Records for this exercise:
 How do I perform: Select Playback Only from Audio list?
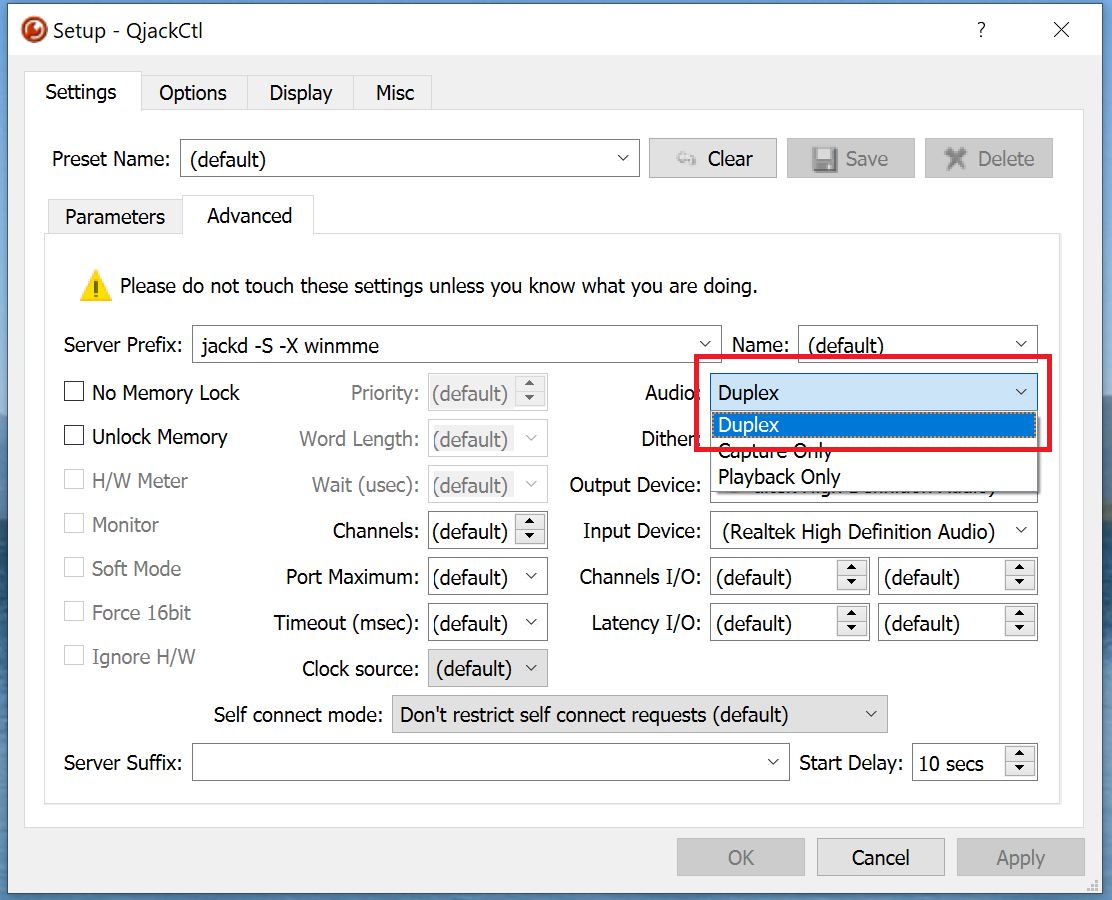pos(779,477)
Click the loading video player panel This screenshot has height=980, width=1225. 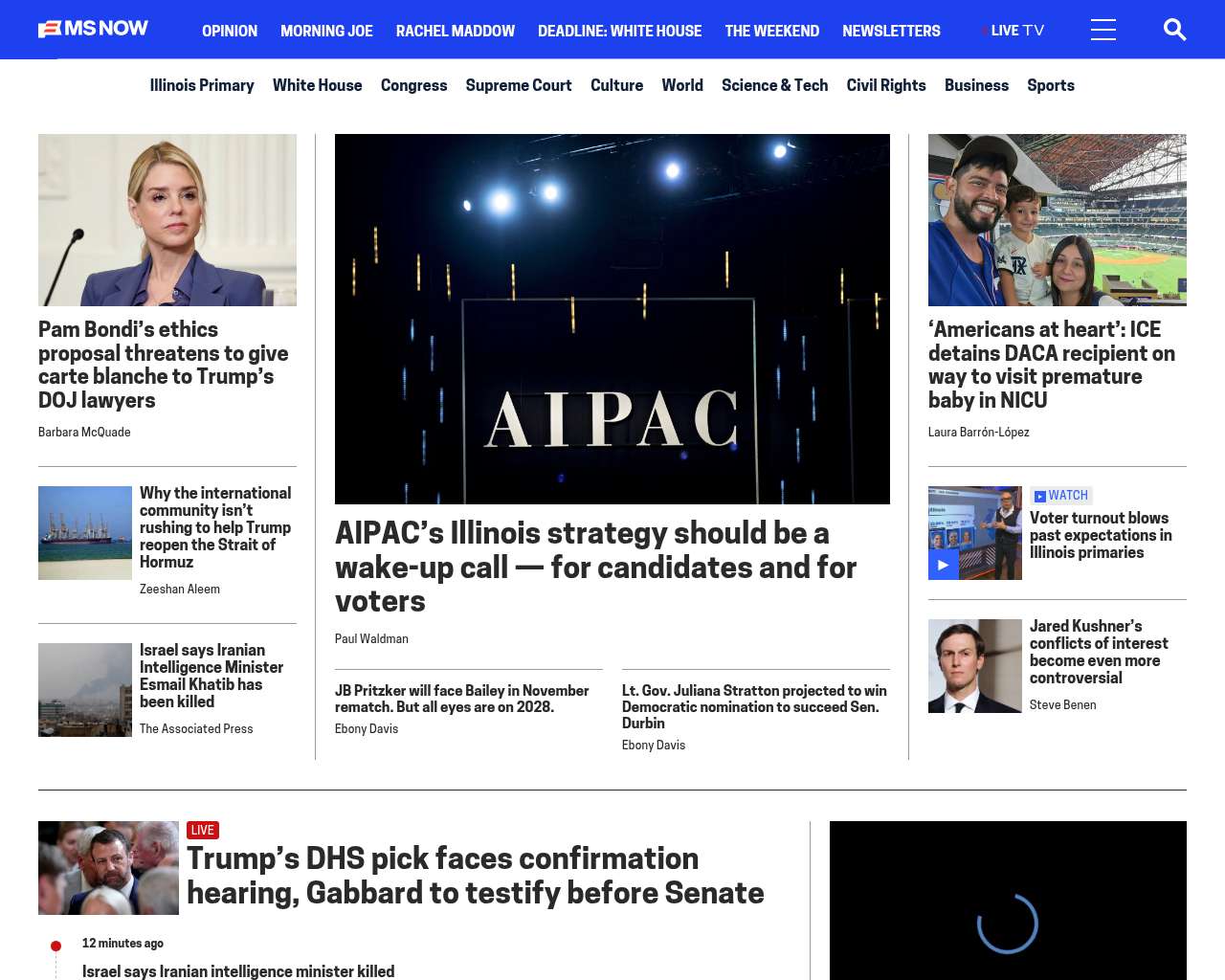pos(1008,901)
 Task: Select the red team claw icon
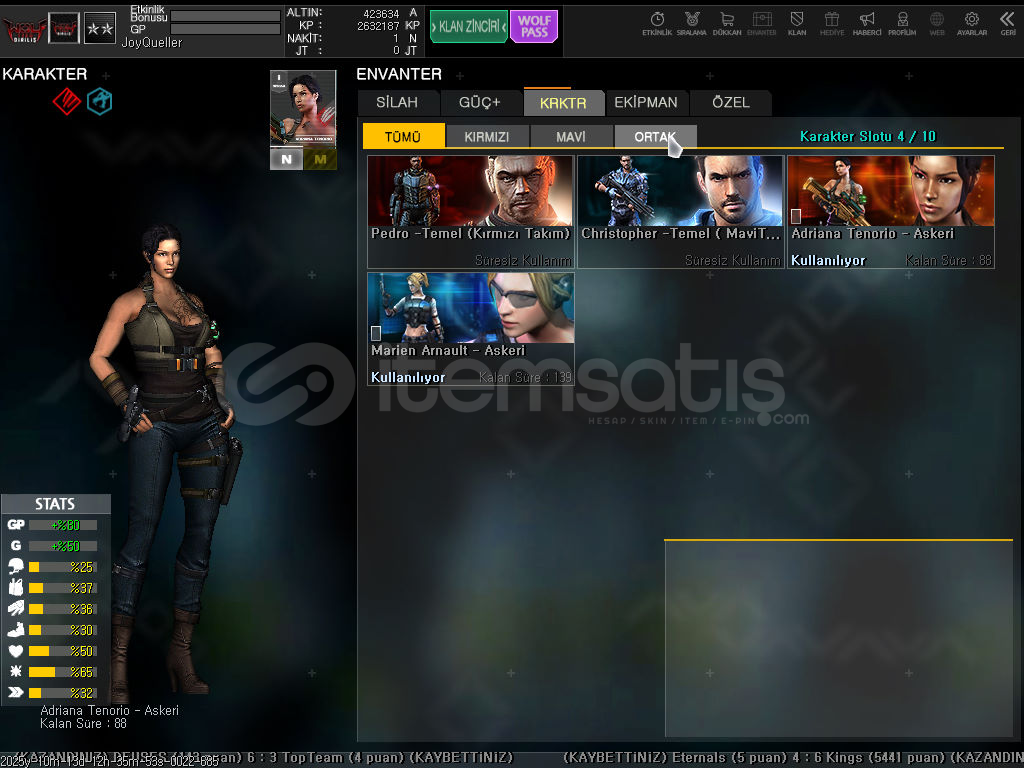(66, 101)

...

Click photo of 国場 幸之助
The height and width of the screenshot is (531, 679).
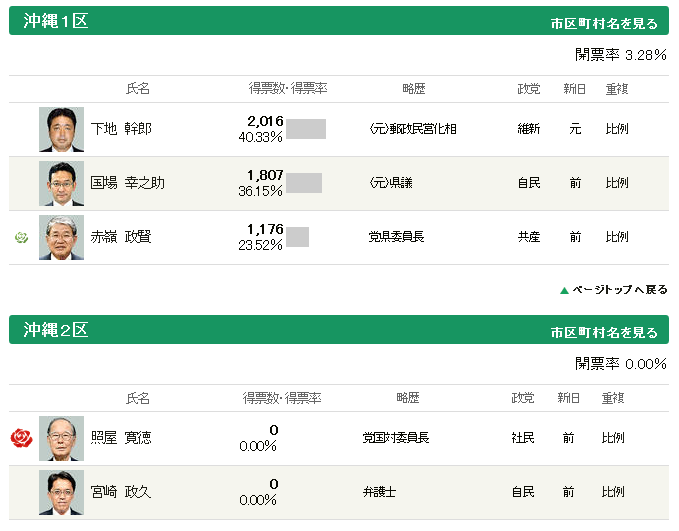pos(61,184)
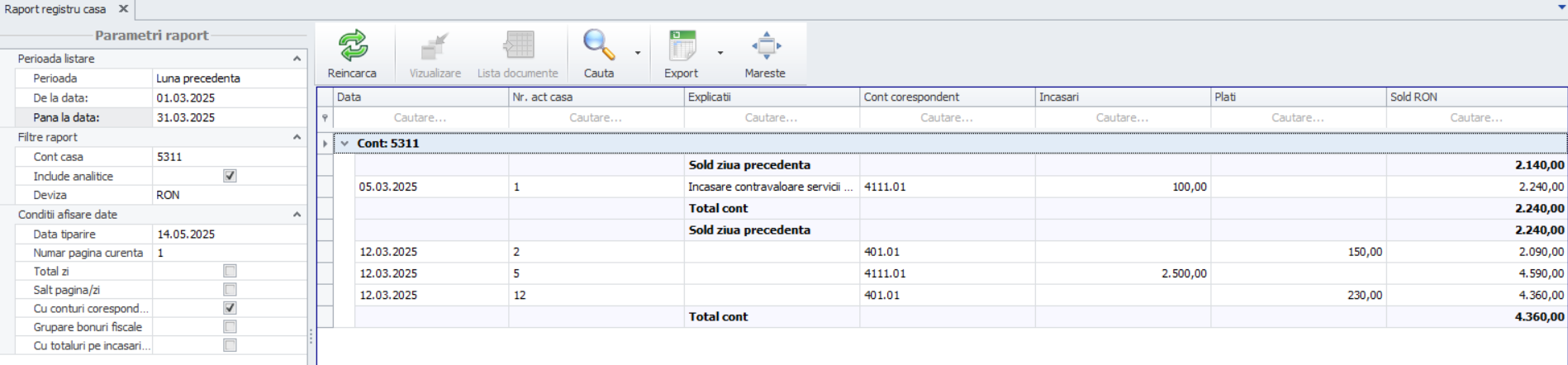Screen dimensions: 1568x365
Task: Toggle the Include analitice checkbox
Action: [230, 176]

--

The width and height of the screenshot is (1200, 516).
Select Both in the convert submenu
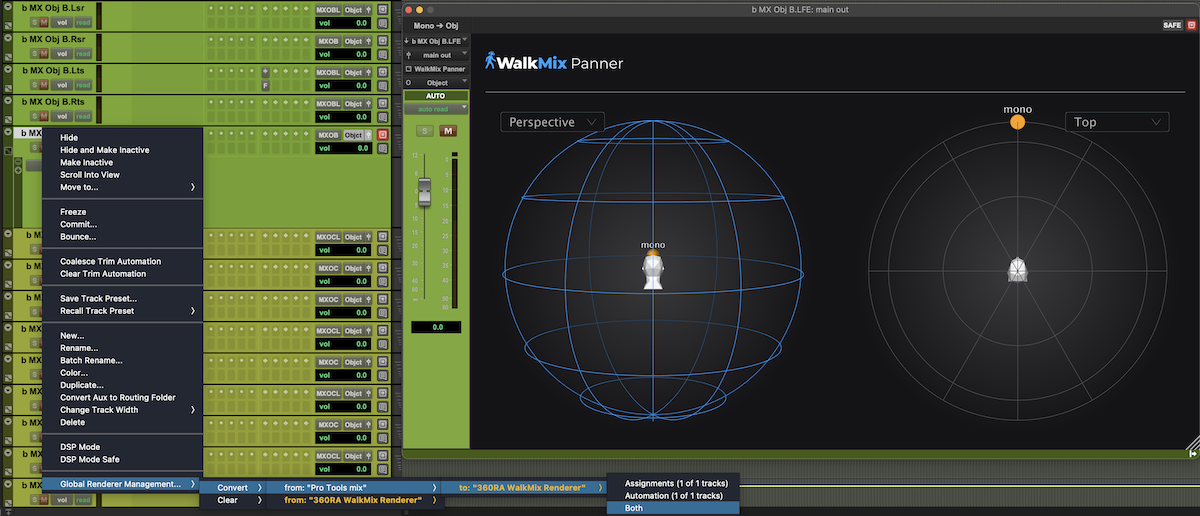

Activity:
From the records above, repeat exactly the lines from the one with "The width and" through the one with "Select Both in the convert submenu", both included.

Written solution:
The width and height of the screenshot is (1200, 516).
Select Both in the convert submenu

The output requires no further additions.